Gigantic Cache Migration Enhancements

ℹ️ Since: 3.9

Background

Description

The migration and replication mechanisms, currently, choose safety over availability when cluster membership changes (new member joins or an existing member leaves) to prevent data loss. But in cases where high availability and/or performance are more important than safety, that safety guarantee becomes a show stopper.

To be able to increase availability when cluster membership changes, we'll introduce three features:

Manual Control of Partition Migration: A new cluster state to manually postpone rebalancing and replications until cluster becomes ACTIVE
Ability to promote a lite member to a data (full) member
A new opt-in migration mechanism to allow migrating partition data in many fragments instead of single large block

Functional Design

Summary of Functionality

Two new user facing features are introduced.

A new cluster state, NO_MIGRATION, is introduced, which stands between ACTIVE and FROZEN cluster states. Cluster can be taken to NO_MIGRATION state via Cluster API, cluster.sh script or Management Center.
Ability to promote a lite member to a data member is introduced. A lite member can be promoted via Cluster.promoteLocalMember() api or Management Center.

User Interaction

API design and/or Prototypes

A new enum NO_MIGRATION is added to ClusterState. Existing Cluster.changeState(newState) and Cluster.getClusterState() methods are operational for NO_MIGRATION too.
promoteLocalMember() method is added to Cluster interface, which promotes local member to a data member when invoked on a lite member.
hazelcast.partition.migration.fragments.enabled property is introduced to enable/disable fragmented migrations.

Technical Design

Manual Control of Partition Migration: `NO_MIGRATION` Cluster State

Existing cluster states tends to increase or at least keep the safety of partition data. They trade availability off against losing data. In general functionality, there are two permissions/restrictions provided by cluster states;

Allowing/forbidding new member joins
Allowing/forbidding migrations (rebalancing) and/or replications (replicating missing backups)

From this aspect,

ACTIVE state always allows both new member joins and migrations.
FROZEN and PASSIVE states forbids both new member joins and migrations. Their only difference is, PASSIVE state restricts types of operations allowed to run.

To provide more availability when a new member joins or an existing member leaves the cluster, we need a new cluster state that allows new members to join but forbids migrations (rebalancing) and replications (replicating missing backups).

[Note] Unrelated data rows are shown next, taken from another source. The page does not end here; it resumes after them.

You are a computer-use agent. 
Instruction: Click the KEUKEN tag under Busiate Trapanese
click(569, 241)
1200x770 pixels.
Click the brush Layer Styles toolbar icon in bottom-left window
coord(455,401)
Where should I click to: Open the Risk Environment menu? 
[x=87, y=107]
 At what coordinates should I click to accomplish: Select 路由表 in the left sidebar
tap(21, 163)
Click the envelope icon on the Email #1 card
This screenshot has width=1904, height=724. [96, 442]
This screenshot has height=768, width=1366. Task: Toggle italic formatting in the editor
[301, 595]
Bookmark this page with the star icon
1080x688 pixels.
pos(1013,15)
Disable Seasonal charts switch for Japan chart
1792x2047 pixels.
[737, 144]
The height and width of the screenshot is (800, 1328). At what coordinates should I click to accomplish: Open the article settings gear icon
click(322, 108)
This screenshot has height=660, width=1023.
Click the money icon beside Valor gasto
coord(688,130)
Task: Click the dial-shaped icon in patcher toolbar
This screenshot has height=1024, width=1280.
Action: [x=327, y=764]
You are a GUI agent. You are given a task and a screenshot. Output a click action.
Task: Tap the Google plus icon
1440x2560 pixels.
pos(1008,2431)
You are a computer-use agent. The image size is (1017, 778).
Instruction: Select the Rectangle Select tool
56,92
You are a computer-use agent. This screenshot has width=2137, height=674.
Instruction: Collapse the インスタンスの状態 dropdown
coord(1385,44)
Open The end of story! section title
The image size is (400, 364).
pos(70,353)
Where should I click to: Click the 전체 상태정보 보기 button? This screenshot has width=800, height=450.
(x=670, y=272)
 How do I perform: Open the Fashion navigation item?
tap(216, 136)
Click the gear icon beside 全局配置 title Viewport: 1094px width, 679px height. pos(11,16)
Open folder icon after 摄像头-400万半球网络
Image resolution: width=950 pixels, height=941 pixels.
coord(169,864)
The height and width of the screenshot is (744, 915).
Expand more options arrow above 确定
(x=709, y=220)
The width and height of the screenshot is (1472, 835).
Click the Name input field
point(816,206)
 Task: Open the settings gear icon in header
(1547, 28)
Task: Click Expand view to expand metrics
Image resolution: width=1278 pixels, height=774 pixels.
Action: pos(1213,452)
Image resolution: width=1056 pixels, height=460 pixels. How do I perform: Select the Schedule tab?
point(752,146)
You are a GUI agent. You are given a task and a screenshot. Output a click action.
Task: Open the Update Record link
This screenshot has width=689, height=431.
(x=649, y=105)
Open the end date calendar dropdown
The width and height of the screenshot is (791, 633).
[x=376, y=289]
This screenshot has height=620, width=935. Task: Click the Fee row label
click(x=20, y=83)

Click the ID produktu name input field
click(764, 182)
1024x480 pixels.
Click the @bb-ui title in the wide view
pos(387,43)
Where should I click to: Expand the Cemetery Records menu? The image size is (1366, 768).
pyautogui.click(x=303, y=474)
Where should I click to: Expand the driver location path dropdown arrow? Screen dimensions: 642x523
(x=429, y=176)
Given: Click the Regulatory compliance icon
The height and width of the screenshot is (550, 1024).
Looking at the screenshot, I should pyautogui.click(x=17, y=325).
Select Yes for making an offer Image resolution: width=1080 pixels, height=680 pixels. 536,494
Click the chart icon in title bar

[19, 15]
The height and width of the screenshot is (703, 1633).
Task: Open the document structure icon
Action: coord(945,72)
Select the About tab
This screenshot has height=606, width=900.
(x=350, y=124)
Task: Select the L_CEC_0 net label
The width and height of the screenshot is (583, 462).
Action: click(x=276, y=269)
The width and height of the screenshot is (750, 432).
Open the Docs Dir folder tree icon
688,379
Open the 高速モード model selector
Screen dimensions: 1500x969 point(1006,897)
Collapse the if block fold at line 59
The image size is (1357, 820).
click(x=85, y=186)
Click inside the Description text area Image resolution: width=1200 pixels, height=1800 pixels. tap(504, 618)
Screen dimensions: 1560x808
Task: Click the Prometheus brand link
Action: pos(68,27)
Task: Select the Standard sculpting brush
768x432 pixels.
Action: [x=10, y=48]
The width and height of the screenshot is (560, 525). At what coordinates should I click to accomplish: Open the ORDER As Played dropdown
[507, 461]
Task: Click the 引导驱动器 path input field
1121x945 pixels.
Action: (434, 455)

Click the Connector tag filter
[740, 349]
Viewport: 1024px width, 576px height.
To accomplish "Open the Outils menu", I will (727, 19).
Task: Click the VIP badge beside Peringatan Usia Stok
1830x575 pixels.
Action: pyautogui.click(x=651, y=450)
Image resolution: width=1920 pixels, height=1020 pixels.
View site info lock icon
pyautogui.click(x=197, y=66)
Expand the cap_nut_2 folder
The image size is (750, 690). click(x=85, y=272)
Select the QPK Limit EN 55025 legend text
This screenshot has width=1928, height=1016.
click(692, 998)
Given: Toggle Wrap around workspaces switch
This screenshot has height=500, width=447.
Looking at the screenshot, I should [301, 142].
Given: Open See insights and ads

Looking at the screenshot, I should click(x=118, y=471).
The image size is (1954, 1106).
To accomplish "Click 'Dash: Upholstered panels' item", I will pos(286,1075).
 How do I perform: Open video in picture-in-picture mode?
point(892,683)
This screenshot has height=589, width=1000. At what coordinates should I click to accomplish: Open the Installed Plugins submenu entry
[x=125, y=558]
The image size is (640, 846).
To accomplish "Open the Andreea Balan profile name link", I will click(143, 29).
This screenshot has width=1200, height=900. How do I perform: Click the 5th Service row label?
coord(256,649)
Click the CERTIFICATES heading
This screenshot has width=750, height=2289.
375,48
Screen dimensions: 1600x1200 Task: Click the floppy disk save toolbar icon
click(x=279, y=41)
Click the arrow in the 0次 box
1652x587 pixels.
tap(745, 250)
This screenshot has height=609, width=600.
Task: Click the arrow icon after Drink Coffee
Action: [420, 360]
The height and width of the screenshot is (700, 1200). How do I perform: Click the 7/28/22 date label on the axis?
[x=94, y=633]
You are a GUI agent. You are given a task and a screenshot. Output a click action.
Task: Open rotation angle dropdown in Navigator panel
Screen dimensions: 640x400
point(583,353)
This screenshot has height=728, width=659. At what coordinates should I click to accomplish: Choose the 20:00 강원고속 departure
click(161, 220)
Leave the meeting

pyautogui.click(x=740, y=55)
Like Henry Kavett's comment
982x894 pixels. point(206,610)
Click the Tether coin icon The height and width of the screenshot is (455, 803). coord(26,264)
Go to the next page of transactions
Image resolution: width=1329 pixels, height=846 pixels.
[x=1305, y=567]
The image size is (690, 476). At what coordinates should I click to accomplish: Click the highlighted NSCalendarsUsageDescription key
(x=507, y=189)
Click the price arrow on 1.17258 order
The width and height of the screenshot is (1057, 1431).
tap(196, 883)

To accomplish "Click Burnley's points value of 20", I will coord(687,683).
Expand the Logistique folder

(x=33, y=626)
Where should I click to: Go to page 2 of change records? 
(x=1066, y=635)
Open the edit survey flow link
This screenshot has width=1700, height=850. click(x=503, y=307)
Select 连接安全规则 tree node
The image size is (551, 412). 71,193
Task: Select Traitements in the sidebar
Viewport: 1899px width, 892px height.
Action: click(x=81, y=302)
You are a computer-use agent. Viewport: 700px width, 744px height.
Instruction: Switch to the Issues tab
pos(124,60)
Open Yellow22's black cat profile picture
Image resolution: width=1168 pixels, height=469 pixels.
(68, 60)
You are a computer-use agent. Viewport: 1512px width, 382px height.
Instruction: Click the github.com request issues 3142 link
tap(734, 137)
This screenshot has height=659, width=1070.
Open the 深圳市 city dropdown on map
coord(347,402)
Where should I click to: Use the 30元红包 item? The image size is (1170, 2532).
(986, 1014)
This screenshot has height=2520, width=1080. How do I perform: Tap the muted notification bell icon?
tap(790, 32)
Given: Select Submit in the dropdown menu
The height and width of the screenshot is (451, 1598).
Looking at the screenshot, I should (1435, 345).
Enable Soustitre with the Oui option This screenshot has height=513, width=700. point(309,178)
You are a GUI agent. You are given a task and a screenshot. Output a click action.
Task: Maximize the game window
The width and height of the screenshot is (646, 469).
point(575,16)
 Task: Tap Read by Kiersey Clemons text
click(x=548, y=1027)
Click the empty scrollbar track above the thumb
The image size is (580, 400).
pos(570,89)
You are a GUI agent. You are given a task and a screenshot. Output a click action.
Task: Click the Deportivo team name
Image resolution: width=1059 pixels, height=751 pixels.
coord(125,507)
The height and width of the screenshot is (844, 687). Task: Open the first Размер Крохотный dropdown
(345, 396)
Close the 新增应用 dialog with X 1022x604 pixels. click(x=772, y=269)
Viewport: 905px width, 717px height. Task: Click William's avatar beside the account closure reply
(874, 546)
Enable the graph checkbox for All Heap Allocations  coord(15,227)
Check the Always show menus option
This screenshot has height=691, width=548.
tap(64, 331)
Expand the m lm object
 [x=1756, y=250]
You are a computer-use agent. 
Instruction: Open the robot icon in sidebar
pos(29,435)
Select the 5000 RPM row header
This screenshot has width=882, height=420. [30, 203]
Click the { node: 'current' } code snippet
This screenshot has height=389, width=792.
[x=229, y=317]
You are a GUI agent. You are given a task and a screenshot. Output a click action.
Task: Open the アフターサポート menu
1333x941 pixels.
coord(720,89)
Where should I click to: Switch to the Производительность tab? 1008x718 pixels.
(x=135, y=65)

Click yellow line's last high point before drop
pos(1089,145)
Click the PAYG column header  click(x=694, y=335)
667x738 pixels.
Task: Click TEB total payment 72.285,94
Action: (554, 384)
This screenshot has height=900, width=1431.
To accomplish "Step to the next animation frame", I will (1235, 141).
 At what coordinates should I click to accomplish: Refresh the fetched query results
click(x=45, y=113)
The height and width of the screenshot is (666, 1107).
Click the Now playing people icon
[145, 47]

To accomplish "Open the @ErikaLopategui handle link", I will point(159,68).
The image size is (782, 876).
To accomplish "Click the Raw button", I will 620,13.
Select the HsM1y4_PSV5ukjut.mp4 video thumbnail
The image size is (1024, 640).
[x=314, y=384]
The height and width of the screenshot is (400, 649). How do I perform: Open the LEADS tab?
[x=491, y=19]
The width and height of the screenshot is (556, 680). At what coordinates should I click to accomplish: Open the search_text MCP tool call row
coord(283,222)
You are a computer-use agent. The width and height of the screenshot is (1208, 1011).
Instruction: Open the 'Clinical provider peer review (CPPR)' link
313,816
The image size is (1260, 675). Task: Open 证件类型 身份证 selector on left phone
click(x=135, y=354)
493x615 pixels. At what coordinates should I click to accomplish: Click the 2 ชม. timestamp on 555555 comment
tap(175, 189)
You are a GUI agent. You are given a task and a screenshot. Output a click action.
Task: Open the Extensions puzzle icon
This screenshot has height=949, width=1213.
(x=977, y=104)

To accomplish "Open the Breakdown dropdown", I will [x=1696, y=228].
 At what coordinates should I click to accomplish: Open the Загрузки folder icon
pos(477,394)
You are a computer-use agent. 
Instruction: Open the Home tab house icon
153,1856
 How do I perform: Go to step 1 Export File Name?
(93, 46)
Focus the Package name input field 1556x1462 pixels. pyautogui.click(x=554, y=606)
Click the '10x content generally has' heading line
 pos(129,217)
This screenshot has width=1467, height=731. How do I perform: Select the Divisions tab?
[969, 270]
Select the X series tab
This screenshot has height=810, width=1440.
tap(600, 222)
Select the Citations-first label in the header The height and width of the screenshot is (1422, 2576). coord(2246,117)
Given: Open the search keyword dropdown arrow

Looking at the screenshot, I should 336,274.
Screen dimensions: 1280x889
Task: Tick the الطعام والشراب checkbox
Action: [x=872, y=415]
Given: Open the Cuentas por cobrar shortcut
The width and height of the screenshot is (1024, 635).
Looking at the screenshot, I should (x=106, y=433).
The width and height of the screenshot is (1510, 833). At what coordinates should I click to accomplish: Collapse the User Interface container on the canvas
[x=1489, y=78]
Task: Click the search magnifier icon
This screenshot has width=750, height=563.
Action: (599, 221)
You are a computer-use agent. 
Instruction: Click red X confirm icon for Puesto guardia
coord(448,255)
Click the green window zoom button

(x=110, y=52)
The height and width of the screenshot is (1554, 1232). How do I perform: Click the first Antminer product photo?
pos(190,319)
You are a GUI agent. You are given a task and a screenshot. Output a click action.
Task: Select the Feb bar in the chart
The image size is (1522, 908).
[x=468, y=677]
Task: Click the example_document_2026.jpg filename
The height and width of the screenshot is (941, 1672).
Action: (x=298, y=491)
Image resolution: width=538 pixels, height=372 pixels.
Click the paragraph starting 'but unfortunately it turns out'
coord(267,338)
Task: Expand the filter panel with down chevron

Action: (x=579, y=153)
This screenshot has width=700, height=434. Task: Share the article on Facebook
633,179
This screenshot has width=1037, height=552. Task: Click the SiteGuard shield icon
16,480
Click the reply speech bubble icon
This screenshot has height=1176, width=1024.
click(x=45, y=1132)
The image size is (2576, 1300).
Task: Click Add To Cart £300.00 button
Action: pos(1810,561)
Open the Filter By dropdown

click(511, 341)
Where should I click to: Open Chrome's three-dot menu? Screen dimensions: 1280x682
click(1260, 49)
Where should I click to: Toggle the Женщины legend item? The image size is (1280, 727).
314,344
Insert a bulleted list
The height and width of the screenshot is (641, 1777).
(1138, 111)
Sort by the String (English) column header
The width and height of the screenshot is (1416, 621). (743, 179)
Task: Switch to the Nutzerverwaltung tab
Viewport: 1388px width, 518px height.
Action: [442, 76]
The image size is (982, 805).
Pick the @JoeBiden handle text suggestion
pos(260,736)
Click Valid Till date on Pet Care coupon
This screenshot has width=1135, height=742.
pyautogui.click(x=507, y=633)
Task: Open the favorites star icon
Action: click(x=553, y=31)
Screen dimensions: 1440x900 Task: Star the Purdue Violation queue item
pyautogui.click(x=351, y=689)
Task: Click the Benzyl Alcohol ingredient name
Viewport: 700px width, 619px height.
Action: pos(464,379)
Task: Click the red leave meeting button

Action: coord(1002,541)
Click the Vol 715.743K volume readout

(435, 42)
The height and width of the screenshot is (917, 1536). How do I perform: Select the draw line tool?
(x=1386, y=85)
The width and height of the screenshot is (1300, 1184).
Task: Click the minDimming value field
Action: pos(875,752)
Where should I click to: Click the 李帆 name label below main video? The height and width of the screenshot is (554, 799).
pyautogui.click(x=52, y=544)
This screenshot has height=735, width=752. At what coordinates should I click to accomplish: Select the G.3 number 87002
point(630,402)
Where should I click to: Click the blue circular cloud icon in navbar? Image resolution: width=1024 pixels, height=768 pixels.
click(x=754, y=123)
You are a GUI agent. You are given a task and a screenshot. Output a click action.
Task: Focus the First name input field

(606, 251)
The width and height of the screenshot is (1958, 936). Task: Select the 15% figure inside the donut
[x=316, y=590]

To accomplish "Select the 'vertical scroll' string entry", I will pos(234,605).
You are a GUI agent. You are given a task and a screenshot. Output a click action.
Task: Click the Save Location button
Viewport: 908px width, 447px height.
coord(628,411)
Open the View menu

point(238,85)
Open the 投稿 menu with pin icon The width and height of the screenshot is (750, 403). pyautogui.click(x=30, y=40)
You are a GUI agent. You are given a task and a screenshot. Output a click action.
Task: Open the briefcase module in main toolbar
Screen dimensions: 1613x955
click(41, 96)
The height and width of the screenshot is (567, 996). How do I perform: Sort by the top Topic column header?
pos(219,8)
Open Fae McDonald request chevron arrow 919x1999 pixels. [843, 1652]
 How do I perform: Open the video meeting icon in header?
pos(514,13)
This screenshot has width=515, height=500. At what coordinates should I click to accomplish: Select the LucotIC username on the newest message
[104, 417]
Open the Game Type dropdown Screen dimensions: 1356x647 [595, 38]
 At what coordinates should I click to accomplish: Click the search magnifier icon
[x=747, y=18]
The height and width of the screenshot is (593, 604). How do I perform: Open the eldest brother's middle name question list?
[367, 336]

Two new attributes, joinAllowed and migrationAllowed, are added to ClusterState enum. In join and migration mechanisms, instead of checking cluster state names directly, we use joinAllowed and migrationAllowed attributes of cluster state to decide whether process join requests or perform migrations/replications. That way, new cluster states with attributes become;

ACTIVE → joinAllowed: true, migrationAllowed: true
NO_MIGRATION → joinAllowed: true, migrationAllowed: false
FROZEN → joinAllowed: false, migrationAllowed: false
PASSIVE → joinAllowed: false, migrationAllowed: false

Lite Member to Data Member Promotion

Although changing cluster state to NO_MIGRATION to provide more availability when new member joins is an option, one downside is it affects all of the cluster, it's an all or nothing option. With NO_MIGRATION, both rebalancing and replication of missing backups become disabled. A finer grained option for new member joins is to prevent migrations/rebalancing only to newly joining members but to keep existing cluster members intact. That way, missing backups can still be replicated but rebalancing will be disabled, which is a middle ground between safety and availability.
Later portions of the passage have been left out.